----- MATERIAL PROVIDED
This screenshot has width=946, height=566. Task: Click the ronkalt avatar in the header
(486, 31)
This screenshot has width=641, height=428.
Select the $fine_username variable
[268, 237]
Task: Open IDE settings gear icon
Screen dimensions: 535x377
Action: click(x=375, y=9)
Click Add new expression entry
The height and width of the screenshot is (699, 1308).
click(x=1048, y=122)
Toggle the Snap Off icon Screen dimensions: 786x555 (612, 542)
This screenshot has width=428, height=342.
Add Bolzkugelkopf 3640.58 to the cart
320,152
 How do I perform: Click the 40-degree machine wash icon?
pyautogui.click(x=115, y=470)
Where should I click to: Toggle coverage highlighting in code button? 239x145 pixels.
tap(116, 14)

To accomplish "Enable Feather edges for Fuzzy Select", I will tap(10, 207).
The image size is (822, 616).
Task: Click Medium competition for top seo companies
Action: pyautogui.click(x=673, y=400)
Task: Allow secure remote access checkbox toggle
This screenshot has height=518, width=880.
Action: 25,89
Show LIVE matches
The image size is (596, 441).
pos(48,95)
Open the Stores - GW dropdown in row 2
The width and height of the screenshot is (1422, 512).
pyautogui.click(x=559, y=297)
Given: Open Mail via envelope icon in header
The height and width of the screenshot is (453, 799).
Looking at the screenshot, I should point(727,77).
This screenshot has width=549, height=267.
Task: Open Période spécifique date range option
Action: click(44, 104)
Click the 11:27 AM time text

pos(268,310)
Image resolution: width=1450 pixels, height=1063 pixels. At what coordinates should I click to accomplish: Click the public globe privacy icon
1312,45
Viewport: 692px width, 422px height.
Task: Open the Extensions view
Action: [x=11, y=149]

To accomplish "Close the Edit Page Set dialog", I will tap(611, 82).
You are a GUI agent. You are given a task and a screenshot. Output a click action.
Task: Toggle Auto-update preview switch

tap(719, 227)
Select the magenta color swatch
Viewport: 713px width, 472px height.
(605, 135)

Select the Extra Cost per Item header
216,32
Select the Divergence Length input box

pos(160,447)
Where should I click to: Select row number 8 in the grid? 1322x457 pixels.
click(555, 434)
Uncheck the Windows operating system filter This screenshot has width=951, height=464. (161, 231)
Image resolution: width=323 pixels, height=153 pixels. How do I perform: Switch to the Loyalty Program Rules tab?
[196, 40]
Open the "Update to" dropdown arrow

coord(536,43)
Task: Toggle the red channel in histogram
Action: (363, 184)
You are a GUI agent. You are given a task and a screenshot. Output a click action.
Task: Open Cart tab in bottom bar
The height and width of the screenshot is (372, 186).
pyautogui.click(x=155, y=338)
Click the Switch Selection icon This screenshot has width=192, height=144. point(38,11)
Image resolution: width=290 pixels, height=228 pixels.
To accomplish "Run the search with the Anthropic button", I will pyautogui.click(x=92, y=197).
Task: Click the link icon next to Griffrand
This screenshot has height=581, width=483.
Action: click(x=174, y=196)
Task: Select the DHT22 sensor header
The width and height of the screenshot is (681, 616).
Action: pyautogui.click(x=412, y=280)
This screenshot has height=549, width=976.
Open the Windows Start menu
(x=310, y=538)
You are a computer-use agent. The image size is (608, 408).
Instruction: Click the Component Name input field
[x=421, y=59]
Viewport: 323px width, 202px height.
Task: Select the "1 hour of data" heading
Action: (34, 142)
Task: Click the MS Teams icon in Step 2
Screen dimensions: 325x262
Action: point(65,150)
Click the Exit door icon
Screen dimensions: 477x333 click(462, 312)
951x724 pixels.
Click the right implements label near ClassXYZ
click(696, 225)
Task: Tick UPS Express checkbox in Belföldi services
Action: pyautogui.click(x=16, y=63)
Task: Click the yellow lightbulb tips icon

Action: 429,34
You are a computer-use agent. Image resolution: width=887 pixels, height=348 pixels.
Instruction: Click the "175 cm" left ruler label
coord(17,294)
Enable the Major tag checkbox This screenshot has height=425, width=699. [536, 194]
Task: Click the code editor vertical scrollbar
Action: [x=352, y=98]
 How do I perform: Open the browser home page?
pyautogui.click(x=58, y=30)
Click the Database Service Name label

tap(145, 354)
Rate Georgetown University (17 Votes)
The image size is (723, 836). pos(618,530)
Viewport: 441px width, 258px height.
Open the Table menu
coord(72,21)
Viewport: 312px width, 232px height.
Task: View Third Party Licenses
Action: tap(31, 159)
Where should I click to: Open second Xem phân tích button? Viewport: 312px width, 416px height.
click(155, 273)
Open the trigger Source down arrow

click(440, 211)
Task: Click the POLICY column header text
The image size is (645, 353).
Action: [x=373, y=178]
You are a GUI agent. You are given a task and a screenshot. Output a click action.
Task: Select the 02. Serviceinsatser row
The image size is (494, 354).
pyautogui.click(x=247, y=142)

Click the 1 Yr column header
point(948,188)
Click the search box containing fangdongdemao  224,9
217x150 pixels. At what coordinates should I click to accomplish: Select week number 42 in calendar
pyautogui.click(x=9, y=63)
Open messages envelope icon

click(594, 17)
----------
## WHAT THE TASK REQUIRES
Copy the lines above exactly, leaving every word as it is.

## OUTPUT FOR THIS TASK
This screenshot has width=946, height=566. Task: Click the ronkalt avatar in the header
(486, 31)
This screenshot has width=641, height=428.
Select the $fine_username variable
[268, 237]
Task: Open IDE settings gear icon
Screen dimensions: 535x377
Action: click(x=375, y=9)
Click Add new expression entry
The height and width of the screenshot is (699, 1308).
click(x=1048, y=122)
Toggle the Snap Off icon Screen dimensions: 786x555 (612, 542)
This screenshot has width=428, height=342.
Add Bolzkugelkopf 3640.58 to the cart
320,152
 How do I perform: Click the 40-degree machine wash icon?
pyautogui.click(x=115, y=470)
Where should I click to: Toggle coverage highlighting in code button? 239x145 pixels.
tap(116, 14)

To accomplish "Enable Feather edges for Fuzzy Select", I will tap(10, 207).
The image size is (822, 616).
Task: Click Medium competition for top seo companies
Action: pyautogui.click(x=673, y=400)
Task: Allow secure remote access checkbox toggle
This screenshot has height=518, width=880.
Action: 25,89
Show LIVE matches
The image size is (596, 441).
pos(48,95)
Open the Stores - GW dropdown in row 2
The width and height of the screenshot is (1422, 512).
pyautogui.click(x=559, y=297)
Given: Open Mail via envelope icon in header
The height and width of the screenshot is (453, 799).
Looking at the screenshot, I should point(727,77).
This screenshot has width=549, height=267.
Task: Open Période spécifique date range option
Action: click(44, 104)
Click the 11:27 AM time text

pos(268,310)
Image resolution: width=1450 pixels, height=1063 pixels. At what coordinates should I click to accomplish: Click the public globe privacy icon
1312,45
Viewport: 692px width, 422px height.
Task: Open the Extensions view
Action: [x=11, y=149]

To accomplish "Close the Edit Page Set dialog", I will tap(611, 82).
You are a GUI agent. You are given a task and a screenshot. Output a click action.
Task: Toggle Auto-update preview switch

tap(719, 227)
Select the magenta color swatch
Viewport: 713px width, 472px height.
(605, 135)

Select the Extra Cost per Item header
216,32
Select the Divergence Length input box

pos(160,447)
Where should I click to: Select row number 8 in the grid? 1322x457 pixels.
click(555, 434)
Uncheck the Windows operating system filter This screenshot has width=951, height=464. (161, 231)
Image resolution: width=323 pixels, height=153 pixels. How do I perform: Switch to the Loyalty Program Rules tab?
[196, 40]
Open the "Update to" dropdown arrow

coord(536,43)
Task: Toggle the red channel in histogram
Action: (363, 184)
You are a GUI agent. You are given a task and a screenshot. Output a click action.
Task: Open Cart tab in bottom bar
The height and width of the screenshot is (372, 186).
pyautogui.click(x=155, y=338)
Click the Switch Selection icon This screenshot has width=192, height=144. point(38,11)
Image resolution: width=290 pixels, height=228 pixels.
To accomplish "Run the search with the Anthropic button", I will pyautogui.click(x=92, y=197).
Task: Click the link icon next to Griffrand
This screenshot has height=581, width=483.
Action: click(x=174, y=196)
Task: Select the DHT22 sensor header
The width and height of the screenshot is (681, 616).
Action: pyautogui.click(x=412, y=280)
This screenshot has height=549, width=976.
Open the Windows Start menu
(x=310, y=538)
You are a computer-use agent. The image size is (608, 408).
Instruction: Click the Component Name input field
[x=421, y=59]
Viewport: 323px width, 202px height.
Task: Select the "1 hour of data" heading
Action: (34, 142)
Task: Click the MS Teams icon in Step 2
Screen dimensions: 325x262
Action: point(65,150)
Click the Exit door icon
Screen dimensions: 477x333 click(462, 312)
951x724 pixels.
Click the right implements label near ClassXYZ
click(696, 225)
Task: Tick UPS Express checkbox in Belföldi services
Action: pyautogui.click(x=16, y=63)
Task: Click the yellow lightbulb tips icon

Action: 429,34
You are a computer-use agent. Image resolution: width=887 pixels, height=348 pixels.
Instruction: Click the "175 cm" left ruler label
coord(17,294)
Enable the Major tag checkbox This screenshot has height=425, width=699. [536, 194]
Task: Click the code editor vertical scrollbar
Action: [x=352, y=98]
 How do I perform: Open the browser home page?
pyautogui.click(x=58, y=30)
Click the Database Service Name label

tap(145, 354)
Rate Georgetown University (17 Votes)
The image size is (723, 836). pos(618,530)
Viewport: 441px width, 258px height.
Open the Table menu
coord(72,21)
Viewport: 312px width, 232px height.
Task: View Third Party Licenses
Action: tap(31, 159)
Where should I click to: Open second Xem phân tích button? Viewport: 312px width, 416px height.
click(155, 273)
Open the trigger Source down arrow

click(440, 211)
Task: Click the POLICY column header text
The image size is (645, 353).
Action: [x=373, y=178]
You are a GUI agent. You are given a task and a screenshot. Output a click action.
Task: Select the 02. Serviceinsatser row
The image size is (494, 354).
pyautogui.click(x=247, y=142)

Click the 1 Yr column header
point(948,188)
Click the search box containing fangdongdemao  224,9
217x150 pixels. At what coordinates should I click to accomplish: Select week number 42 in calendar
pyautogui.click(x=9, y=63)
Open messages envelope icon

click(594, 17)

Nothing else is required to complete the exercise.